Johanne Gélinas avait publié un rapport accablant sur la stratégie fédérale de lutte contre les gaz à effet de serre

Louis-Gilles Francoeur   31 janvier 2007  Canada
Johanne Gélinas
Photo : Agence Reuters
Johanne Gélinas
Elle prononçait hier une conférence à Montréal dans le cadre d'une tournée destinée à présenter son rapport dévastateur de l'automne sur le bilan du gouvernement fédéral en matière de lutte contre les changements climatiques. Elle a appris par les médias hier que son mandat avait pris fin.

Ottawa — La vérificatrice générale du Canada, Sheila Fraser, a mis fin hier au mandat de la commissaire fédérale à l'environnement, Johanne Gélinas, qui défendait d'arrache-pied la possibilité de déposer auprès des parlementaires son propre rapport et de le défendre et de l'expliquer personnellement.

Selon des sources bien informées, Mme Fraser, qui n'avait pas la langue dans sa poche au moment de critiquer le défunt programme fédéral des commandites, n'acceptait pas que Johanne Gélinas aille au-delà de l'évaluation comptable des actions environnementales du gouvernement pour les qualifier explicitement. Tout comme elle prenait ombrage de l'indépendance que la commissaire, son équipe et son comité aviseur entendaient maintenir en raison du mandat législatif associé à ce poste.

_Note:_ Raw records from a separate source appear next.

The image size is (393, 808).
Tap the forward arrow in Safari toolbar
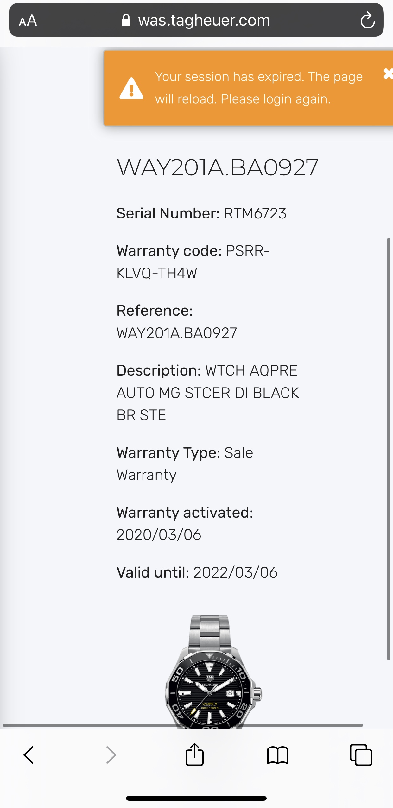coord(111,755)
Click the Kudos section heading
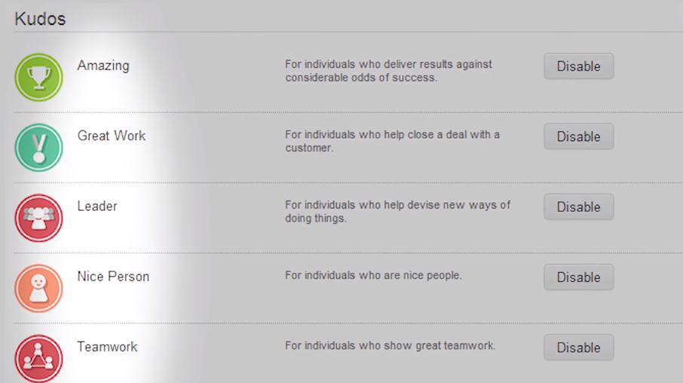The height and width of the screenshot is (383, 683). (x=40, y=19)
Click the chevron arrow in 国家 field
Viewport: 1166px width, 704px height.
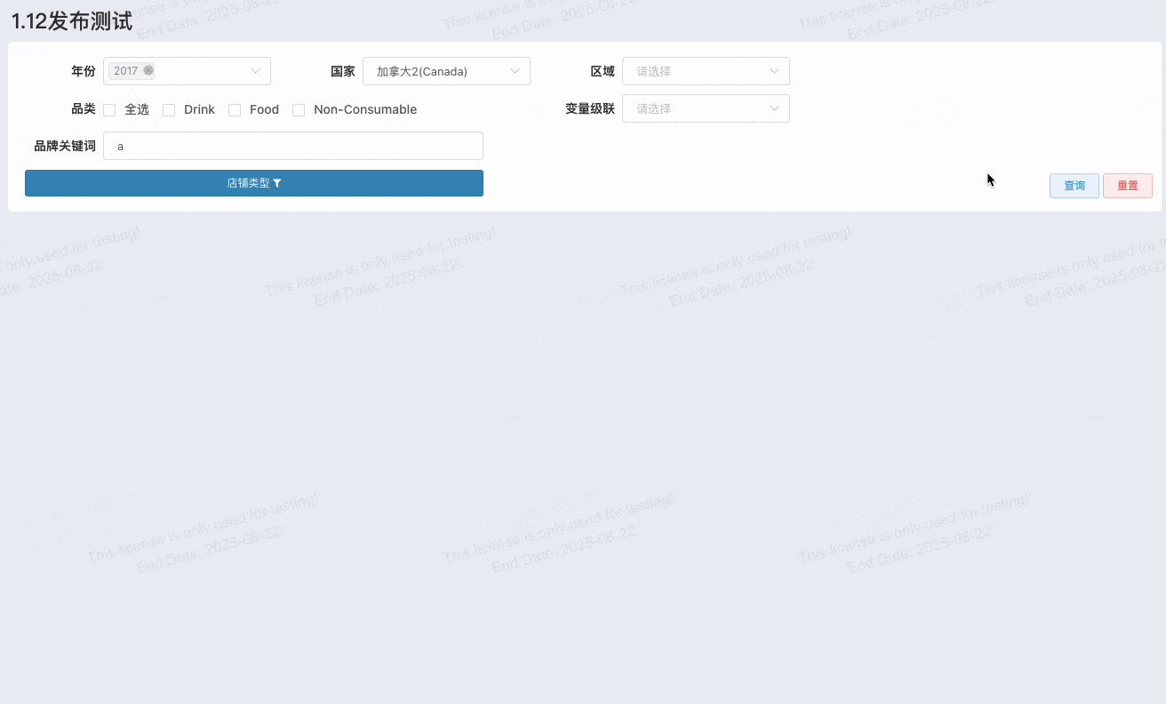click(515, 71)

Dans un communiqué rendu public hier soir, l'ex-commissaire Gélinas confirme avoir eu un important différend avec la vérificatrice générale, lequel portait sur l'orientation générale à donner à son poste. Johanne Gélinas précise aussi que son départ n'est pas le fait d'une décision personnelle.

La commissaire à l'environnement avait déposé en septembre un rapport accablant sur la stratégie fédérale de lutte contre les gaz à effet de serre. Elle avait alors déclaré que «les programmes en place permettraient à peine de réduire la croissance des émissions, et certainement pas de les diminuer sous le niveau de 1990 pour atteindre les objectifs de Kyoto».

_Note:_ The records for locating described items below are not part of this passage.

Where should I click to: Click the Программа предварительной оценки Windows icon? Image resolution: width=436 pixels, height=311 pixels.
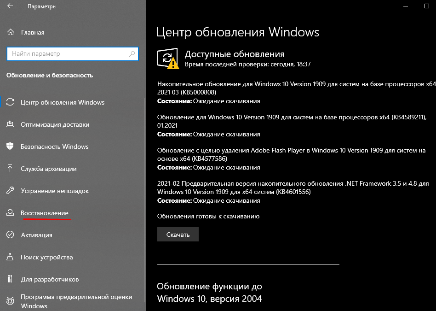(11, 301)
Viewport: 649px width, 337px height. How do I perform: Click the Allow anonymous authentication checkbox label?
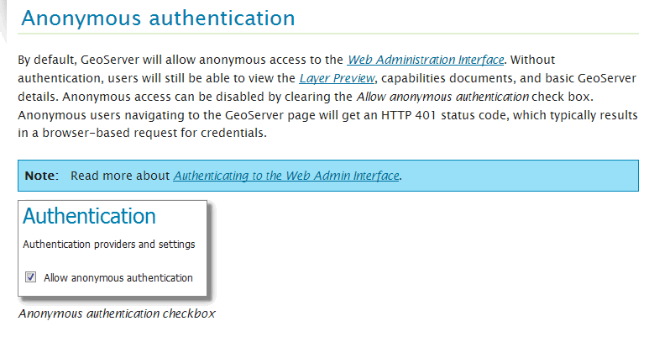point(118,277)
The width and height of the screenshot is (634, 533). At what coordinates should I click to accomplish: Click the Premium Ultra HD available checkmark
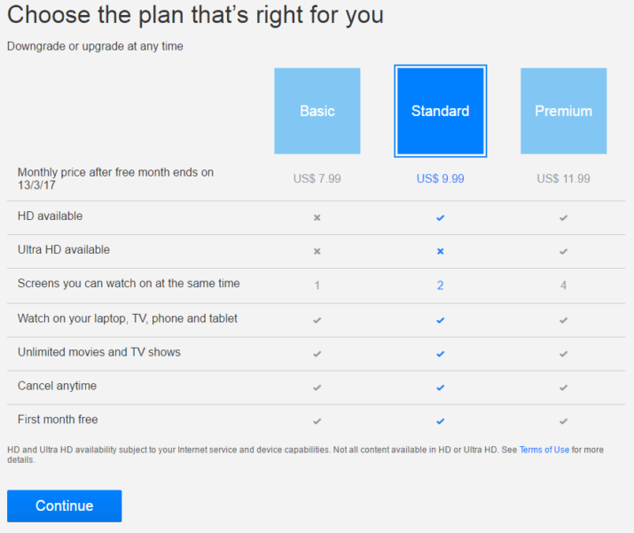pos(563,251)
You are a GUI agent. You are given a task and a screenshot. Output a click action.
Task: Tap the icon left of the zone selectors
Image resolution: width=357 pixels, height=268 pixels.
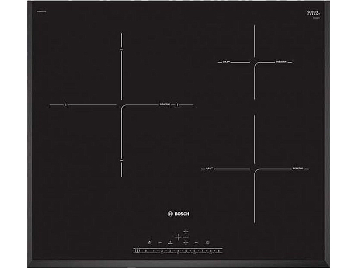click(x=170, y=242)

Selon les sources du Devoir, la vérificatrice générale a été jusqu'à vouloir présenter elle-même le rapport que la commissaire à l'environnement, sa subordonnée, doit déposer chaque année en vertu de la loi fédérale. Mme Fraser voulait ainsi «contrôler le message» et être créditée du bilan environnemental élaboré par sa subordonnée. La vérificatrice projetait aussi d'intégrer le rapport de la commissaire à son prochain rapport, ce que la commissaire et son comité aviseur de spécialistes ont récemment refusé au nom de l'autonomie du mandat conféré par la loi.

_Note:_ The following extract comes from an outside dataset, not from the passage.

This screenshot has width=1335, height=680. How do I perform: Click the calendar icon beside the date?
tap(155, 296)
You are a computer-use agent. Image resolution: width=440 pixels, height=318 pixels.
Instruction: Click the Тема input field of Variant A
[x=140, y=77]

La vérificatrice générale du Canada a annoncé hier matin aux députés stupéfaits, réunis à huis clos en commission parlementaire, qu'elle nommait Ron Thompson à titre intérimaire en remplacement de la commissaire Gélinas. Cette nomination traduit l'orientation que Sheila Fraser entend conférer au poste de Commissaire à l'environnement. En effet, Ron Thompson est un technicien et non un spécialiste des questions environnementales capable de statuer avec autorité sur l'efficacité des politiques gouvernementales, comme l'ancienne commissaire du Bureau d'audiences publiques sur l'environnement du Québec. Ron Thompson travaille en effet aux côtés de Mme Fraser depuis 1985 à titre d'adjoint et de responsable de la vérification des états financiers et de l'efficacité des structures de gestion.

Un remplacement prévu

Dans son communiqué de presse, la vérificatrice générale écrit laconiquement que Mme Gélinas «quitte son poste afin de relever de nouveaux défis». Il ne s'agit pas d'un congédiement, insiste Isabelle Serrurier, la porte-parole de la vérificatrice: «C'est un remplacement qui était prévu.»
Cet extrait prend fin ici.